INSTRUCTIONS TO FOLLOW:
Please repeat all the entries. Nothing may differ.

TASK INPUTS:
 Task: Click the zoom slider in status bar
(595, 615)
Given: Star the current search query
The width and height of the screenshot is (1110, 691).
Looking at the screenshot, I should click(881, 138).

THE ANSWER:
 Task: Click the zoom slider in status bar
(595, 615)
Given: Star the current search query
The width and height of the screenshot is (1110, 691).
Looking at the screenshot, I should click(881, 138).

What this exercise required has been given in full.